Grandmothers populate the body of non-fiction and experimental cinemas, and Grandma’s Grammar aims to point at the diversity of their appearance in historical and contemporary film practices.
Grandmothers are multiplicitous subjects, archives, and prisms for modes of sodality, solidarity and kinship. They are privileged subjects for the work of testimony, the construction of history, and of the lineage of women’s lived experience. And further the grandmother models alternative modes of perception, of thinking and feeling across alterity and horizons of historical experience.
Grandmothers have long been feminist filmic resources, a way to think laterally across generations, articulating a relationship to past traditions and temporalities, to social rituals, the historicity of gender and of patriarchy’s demands, and the witnessing of historical trauma and oppression. In this the grandmother also operates as a very specific proxy for the thickness and entanglement of any given story of lineage, inheritance, or the bequeathing of storytelling itself. What is narrated by the grandmother? And what does grandmother refuse to narrate? Such questions have long animated feminist historiography and theories of gendered and raced subjectivity, especially as the oral traditions and embodied knowledges transmitted across generations have sustained alternative narrations of history and History.

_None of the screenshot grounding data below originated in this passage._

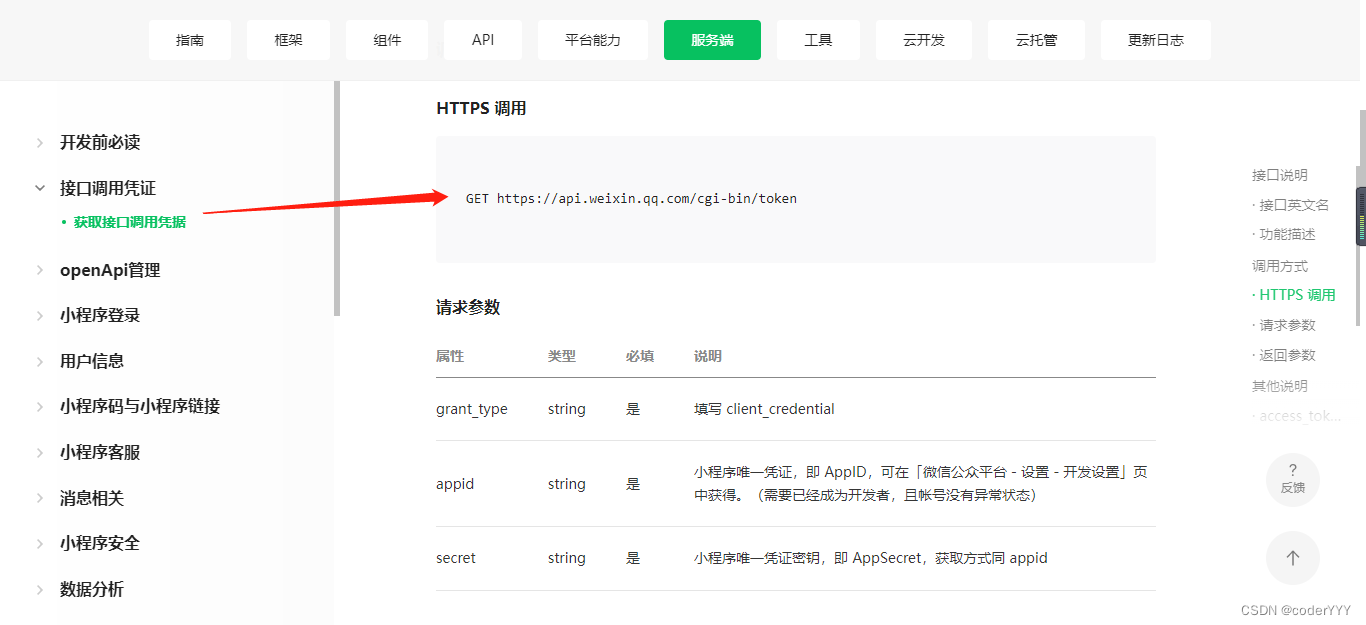Collapse the 接口调用凭证 sidebar section

pos(40,188)
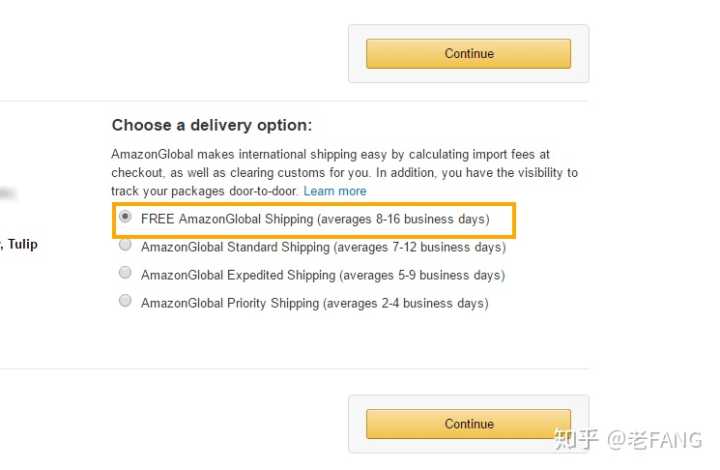720x470 pixels.
Task: Select the AmazonGlobal Priority Shipping radio button
Action: pyautogui.click(x=125, y=301)
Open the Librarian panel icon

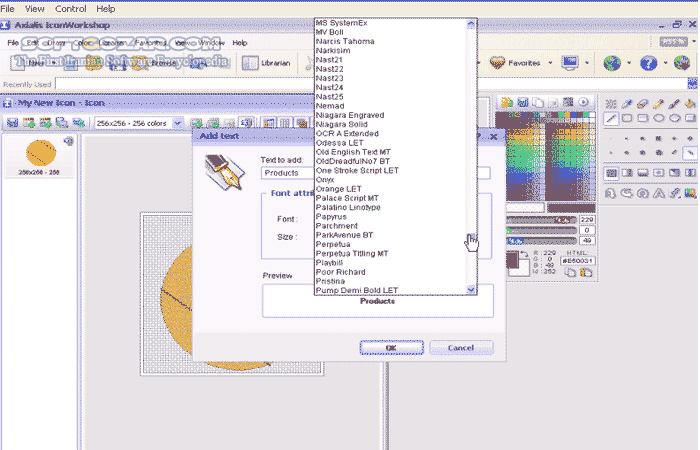point(248,63)
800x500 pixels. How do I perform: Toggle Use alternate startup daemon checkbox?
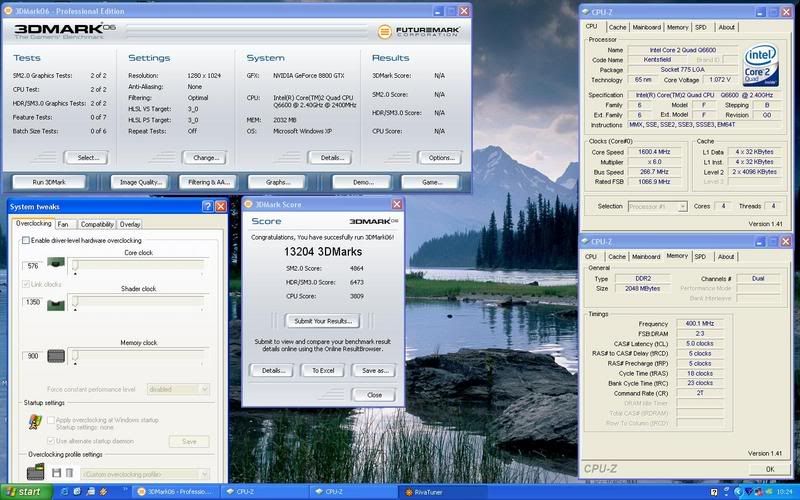click(49, 441)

One of feminist history’s desires, untold, is the desire for the grandmother.
(Revised, expanded extract from Elena Gorfinkel, “Cinema of the Grandmother,” in E. Balsom and H. Peleg eds. Feminist Worldmaking and the Moving Image. MIT Press, 2022.)
The programme features films by Barbara Hammer, Gunvor Nelson, Chiemi Shimada, and Emilija Škarnulytė. Grandma’s Grammar is curated by Elena Gorfinkel, who will present the films in person. The event will be held in English.
Elena Gorfinkel is a film scholar and critic, and Reader in Film Studies at King’s College London. Her research, writing and programming concerns independent, underground, and experimental cinemas, and women’s filmmaking practices. She is the author, most recently, of Wanda (Bloomsbury/BFI), and, with John David Rhodes, The Prop, (Cutaways, Fordham), as well as Lewd Looks: American Sexploitation Cinema in the 1960s; she is co-editor of the volumes Global Cinema Networks (Rutgers) and Taking Place: Location & the Moving Image (Minnesota). She was the recipient of the Andy Warhol Foundation Arts Writers Grant for a book in progress on “cinemas of exhaustion.” Her criticism has been published in venues such as Criterion, MUBI Notebook, Sight & Sound, Cinemascope and Art Monthly.